Sixteen of us present ourselves at table, a long narrow plastic-covered plank, otherwise bare in all respects—no cutlery, flowers, glasses, water, or condiments. Ominous indeed. Our moustachioed host, sports a floral dress and an appalling black rug, his wife a garish pink mat, slightly askew.
A girl with bunny ears graces the bar. So too do fifteen thirsty cyclists after a big day in the saddle. Throats are wetted, stomachs rumble.
Wig slipping, our host deposits three desultory platters of cold meats before us, followed by salads, strange globs of shredded carrot, something that could be diced beets, some savagely sliced cucumbers, and hacked up tomatoes. Yesterday’s bread gets a second chance.
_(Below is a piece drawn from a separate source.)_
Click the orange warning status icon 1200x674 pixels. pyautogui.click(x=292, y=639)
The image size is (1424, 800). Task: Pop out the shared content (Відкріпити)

As a vegetarian I am presented with ten cigarellos of seafood extender on a small plate. They’re as slippery as butchers’ cocks and about as appealing. The meat and salad platters are emptied rapidly but not enthusiastically.
The duelling accordians start up a racket, the loudspeaker blocking the toilet door at the end of our table drowning out all social intercourse. We sit glumly, a bunch of famished Olivers, hoping for more, while the local villagers take to the boards for some slow dancing.
When it becomes obvious that dinner is over, our party either drowns its sorrows at the bar or slinks outside so the murmurs of discontent don’t spoil the music for the locals.
A bottle of Evian costs four times a round of reds for those not prostrate on the road outside hoping that passing motorists might take pity and deliver them elsewhere, while fifty metres up the hill a spigot belches gallons of free fresh spring water into a horse-trough. We should be so lucky.
Even with half of us outdoors, the place is chockers. As the English say: “There’s nowt as strange as folk.”